En Terminale générale, le programme d’histoire couvre le monde depuis 1945. Il traite des relations internationales pendant la guerre froide, des décolonisations, de la construction européenne, de la Ve République et des mutations politiques, économiques et sociales de la France. L’objectif est de comprendre les grands équilibres du monde contemporain et les enjeux mémoriels.
Est-ce qu'il y a histoire en terminale ?
Oui, il y a bien de l’histoire en Terminale. En voie générale comme en voie technologique, la discipline est enseignée dans le cadre de l’histoire-géographie. En Terminale générale, elle fait partie du tronc commun. Les élèves suivent donc des cours d’histoire toute l’année, avec des thèmes centrés sur le monde depuis 1945.
Quel est le programme de seconde en histoire ?
En Seconde, le programme d’histoire va de l’Antiquité au XVIIIe siècle. Il aborde la Méditerranée antique, le Moyen Âge, l’ouverture atlantique, la Renaissance, l’humanisme, les réformes religieuses et l’affirmation de l’État à l’époque moderne. J’insiste souvent sur les repères chronologiques, essentiels pour bien préparer la suite du lycée.
Quel est le programme d'histoire géo ?
Le programme d’histoire-géographie varie selon le niveau du lycée. En Seconde, il pose les grandes bases historiques et territoriales. En Première et Terminale, il approfondit les transformations du monde contemporain, les dynamiques territoriales, les puissances, les mobilités et les enjeux géopolitiques. En spécialité HGGSP, on ajoute une approche plus politique, stratégique et analytique.
Quel est le programme d'histoire en seconde ?
Le programme d’histoire en Seconde s’organise autour de quatre grands thèmes : le monde méditerranéen antique, l’Europe médiévale, les transformations intellectuelles et culturelles de l’époque moderne, puis l’expansion européenne et les mutations politiques des XVIIe et XVIIIe siècles.
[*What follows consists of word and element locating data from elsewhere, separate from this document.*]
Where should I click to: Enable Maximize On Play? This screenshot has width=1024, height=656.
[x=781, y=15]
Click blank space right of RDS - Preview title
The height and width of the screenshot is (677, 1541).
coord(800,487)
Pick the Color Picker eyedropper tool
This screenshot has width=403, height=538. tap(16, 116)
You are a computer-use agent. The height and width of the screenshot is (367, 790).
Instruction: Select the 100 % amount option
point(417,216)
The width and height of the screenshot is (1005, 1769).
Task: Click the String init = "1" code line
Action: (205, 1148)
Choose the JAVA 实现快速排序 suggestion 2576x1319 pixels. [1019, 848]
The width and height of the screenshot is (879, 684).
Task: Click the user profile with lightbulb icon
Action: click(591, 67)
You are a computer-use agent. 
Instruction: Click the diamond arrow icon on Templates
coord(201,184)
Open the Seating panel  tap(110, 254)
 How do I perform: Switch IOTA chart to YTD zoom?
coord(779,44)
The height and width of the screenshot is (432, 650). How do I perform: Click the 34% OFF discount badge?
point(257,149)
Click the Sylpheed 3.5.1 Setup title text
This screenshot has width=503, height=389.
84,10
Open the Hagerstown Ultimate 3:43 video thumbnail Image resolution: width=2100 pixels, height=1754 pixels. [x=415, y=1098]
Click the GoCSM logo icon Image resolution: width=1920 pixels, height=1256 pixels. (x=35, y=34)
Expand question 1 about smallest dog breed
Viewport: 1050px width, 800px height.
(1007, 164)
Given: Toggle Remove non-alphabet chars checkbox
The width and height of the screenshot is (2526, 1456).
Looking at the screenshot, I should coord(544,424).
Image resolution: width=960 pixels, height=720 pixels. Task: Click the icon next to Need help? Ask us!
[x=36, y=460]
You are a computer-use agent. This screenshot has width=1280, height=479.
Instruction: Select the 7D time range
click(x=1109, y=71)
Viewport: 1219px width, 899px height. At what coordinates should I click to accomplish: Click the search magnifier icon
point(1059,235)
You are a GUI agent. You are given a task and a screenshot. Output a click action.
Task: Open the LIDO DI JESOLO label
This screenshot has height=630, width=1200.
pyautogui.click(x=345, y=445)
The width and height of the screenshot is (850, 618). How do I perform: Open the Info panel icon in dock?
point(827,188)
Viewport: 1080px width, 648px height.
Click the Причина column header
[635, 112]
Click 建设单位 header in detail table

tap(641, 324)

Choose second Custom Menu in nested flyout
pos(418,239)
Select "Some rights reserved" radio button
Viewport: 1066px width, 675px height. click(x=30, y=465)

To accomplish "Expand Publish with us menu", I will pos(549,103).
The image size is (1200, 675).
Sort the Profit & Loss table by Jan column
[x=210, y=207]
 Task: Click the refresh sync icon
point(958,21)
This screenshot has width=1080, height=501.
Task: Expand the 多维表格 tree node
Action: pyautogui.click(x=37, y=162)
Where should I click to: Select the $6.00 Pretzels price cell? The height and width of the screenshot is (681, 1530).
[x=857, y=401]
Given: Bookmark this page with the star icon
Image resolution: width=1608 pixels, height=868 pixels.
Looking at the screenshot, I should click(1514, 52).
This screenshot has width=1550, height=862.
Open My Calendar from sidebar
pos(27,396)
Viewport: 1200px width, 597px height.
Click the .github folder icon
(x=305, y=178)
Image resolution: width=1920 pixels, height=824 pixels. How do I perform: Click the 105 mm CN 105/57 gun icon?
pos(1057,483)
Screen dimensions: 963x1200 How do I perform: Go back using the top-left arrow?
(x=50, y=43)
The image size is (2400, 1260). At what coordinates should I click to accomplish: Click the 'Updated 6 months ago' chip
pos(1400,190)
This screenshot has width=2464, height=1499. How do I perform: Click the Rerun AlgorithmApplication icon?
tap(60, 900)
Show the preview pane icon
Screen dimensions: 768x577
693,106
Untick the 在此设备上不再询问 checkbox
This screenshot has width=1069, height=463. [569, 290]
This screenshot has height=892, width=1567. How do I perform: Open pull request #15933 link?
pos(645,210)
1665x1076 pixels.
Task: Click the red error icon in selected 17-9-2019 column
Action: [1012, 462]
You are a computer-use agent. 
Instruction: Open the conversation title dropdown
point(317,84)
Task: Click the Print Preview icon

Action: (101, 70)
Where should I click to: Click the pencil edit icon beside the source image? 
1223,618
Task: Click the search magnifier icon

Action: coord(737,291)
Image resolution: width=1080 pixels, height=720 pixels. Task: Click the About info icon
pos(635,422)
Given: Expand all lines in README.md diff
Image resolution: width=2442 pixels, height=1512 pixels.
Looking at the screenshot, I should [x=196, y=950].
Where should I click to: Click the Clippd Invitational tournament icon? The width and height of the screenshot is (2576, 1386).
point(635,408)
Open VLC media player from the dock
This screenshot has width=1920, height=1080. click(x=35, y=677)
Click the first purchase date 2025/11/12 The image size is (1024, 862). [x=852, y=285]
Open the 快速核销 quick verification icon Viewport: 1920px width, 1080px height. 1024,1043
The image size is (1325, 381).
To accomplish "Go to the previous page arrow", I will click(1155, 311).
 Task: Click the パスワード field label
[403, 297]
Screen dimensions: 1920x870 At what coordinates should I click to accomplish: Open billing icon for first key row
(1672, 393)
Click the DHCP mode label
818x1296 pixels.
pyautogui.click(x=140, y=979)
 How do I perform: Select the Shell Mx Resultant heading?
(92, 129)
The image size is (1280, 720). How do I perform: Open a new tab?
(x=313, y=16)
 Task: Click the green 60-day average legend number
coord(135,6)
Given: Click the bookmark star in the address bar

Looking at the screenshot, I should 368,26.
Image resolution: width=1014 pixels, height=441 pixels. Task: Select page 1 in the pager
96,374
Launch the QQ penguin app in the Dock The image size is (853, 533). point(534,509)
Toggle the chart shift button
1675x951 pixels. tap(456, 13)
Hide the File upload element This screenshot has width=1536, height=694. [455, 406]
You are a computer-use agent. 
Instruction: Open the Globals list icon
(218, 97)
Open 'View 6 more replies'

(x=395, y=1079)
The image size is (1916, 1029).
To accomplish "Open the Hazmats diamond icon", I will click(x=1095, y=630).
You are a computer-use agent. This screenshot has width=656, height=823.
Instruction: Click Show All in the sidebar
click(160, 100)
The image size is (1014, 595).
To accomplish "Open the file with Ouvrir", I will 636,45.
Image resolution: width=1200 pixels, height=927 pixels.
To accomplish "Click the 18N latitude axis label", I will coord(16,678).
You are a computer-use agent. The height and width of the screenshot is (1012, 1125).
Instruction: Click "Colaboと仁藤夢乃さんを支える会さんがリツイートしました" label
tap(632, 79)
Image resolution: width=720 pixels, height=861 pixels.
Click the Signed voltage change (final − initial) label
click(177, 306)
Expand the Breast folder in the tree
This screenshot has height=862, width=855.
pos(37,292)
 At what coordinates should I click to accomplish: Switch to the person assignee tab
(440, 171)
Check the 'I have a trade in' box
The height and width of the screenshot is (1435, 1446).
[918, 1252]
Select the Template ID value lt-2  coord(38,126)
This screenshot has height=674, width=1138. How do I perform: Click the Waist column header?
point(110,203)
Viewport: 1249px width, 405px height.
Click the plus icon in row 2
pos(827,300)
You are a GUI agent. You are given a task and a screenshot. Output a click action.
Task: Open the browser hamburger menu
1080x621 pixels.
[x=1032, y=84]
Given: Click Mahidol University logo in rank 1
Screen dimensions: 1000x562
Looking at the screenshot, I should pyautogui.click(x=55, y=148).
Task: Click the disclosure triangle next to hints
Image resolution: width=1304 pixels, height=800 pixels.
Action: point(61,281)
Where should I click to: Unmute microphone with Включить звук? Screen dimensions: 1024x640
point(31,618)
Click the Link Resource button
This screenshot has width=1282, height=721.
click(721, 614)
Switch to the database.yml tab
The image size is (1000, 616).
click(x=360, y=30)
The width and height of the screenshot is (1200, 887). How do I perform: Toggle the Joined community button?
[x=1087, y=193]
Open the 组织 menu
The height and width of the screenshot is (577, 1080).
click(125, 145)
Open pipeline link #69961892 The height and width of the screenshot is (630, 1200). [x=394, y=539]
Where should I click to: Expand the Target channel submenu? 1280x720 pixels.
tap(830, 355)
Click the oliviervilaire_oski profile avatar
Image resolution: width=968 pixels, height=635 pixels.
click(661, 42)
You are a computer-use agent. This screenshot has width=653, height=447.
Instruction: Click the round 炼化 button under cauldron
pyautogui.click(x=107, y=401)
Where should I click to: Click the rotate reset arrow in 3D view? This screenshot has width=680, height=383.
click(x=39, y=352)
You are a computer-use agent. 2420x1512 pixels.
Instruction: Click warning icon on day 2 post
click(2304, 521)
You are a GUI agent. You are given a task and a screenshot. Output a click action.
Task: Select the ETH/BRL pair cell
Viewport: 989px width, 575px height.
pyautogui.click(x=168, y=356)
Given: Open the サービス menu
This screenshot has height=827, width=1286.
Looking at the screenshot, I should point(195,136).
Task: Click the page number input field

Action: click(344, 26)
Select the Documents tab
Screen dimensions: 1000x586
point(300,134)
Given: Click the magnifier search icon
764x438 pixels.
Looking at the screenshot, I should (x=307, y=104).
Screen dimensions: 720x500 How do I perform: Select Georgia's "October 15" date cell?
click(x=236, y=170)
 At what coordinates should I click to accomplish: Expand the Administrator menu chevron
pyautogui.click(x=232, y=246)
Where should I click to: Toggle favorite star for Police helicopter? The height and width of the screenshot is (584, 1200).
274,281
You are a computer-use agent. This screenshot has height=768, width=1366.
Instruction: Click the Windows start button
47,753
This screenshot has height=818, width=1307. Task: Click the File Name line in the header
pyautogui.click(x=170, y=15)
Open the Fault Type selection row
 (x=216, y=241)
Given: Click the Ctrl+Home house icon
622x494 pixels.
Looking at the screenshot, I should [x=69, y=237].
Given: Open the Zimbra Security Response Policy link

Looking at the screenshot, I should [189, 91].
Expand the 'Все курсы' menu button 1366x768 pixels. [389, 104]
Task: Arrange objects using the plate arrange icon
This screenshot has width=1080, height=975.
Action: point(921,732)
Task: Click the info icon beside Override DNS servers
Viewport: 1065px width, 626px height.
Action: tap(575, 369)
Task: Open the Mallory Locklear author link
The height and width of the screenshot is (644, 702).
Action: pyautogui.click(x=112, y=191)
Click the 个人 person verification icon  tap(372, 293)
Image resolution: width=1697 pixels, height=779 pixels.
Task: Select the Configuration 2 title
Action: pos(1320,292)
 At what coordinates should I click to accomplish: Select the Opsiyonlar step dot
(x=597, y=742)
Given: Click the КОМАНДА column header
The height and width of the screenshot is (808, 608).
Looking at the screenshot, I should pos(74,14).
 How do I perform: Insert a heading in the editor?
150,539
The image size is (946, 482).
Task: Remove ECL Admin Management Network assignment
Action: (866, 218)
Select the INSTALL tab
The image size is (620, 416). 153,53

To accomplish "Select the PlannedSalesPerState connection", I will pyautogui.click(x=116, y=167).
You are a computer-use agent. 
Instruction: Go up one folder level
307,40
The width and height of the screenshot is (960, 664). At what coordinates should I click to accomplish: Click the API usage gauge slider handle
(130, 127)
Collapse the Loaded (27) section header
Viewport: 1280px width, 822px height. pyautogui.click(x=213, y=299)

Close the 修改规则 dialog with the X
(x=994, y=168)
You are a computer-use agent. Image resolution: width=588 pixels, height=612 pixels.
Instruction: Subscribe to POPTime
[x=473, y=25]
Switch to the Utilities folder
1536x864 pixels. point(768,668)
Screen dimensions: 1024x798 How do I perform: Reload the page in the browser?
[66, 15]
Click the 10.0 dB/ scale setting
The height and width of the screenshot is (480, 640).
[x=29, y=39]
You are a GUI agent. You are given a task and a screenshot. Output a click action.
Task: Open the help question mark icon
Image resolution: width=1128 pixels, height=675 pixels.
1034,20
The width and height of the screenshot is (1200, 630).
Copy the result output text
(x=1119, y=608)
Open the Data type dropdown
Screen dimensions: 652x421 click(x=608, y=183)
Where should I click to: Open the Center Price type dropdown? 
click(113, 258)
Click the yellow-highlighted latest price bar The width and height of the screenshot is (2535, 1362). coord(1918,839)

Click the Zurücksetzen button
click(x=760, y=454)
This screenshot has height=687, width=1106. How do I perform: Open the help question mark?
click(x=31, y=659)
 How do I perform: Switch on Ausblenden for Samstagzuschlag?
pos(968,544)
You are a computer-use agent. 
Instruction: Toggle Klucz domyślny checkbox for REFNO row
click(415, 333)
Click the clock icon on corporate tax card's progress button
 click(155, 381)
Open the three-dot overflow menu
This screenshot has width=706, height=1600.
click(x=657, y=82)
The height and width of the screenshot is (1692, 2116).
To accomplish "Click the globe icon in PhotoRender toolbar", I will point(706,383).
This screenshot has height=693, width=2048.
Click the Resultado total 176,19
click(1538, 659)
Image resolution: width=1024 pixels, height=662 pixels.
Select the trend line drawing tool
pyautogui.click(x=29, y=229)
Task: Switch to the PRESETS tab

Il aide à construire une culture historique solide et des méthodes d’analyse de documents.
Quel métier avec Hggsp ?
La spécialité HGGSP ouvre vers de nombreux métiers : journalisme, droit, sciences politiques, relations internationales, défense, sécurité, communication publique, enseignement, urbanisme ou encore métiers de la fonction publique. Elle développe des compétences très utiles : argumentation, analyse de documents, culture générale et compréhension des enjeux contemporains.
Comment réviser le Hggsp ?
Pour réviser la HGGSP, je conseille de travailler par thèmes et par axes, avec des fiches très synthétiques. Il faut connaître les notions, les dates repères, les acteurs, les exemples précis et les enjeux. Entraînez-vous aussi à problématiser, construire un plan et exploiter des documents. La régularité compte plus que les révisions de dernière minute.
Le programme d’histoire de Terminale suit donc une logique claire : comprendre comment le monde s’est transformé depuis les années 1930 jusqu’à aujourd’hui. Si tu identifies ta voie, les bornes chronologiques et les grands axes du programme, tu gagnes déjà un temps précieux pour les révisions. Le plus efficace reste de croiser le texte officiel, les repères du cours et un entraînement régulier aux exercices du bac.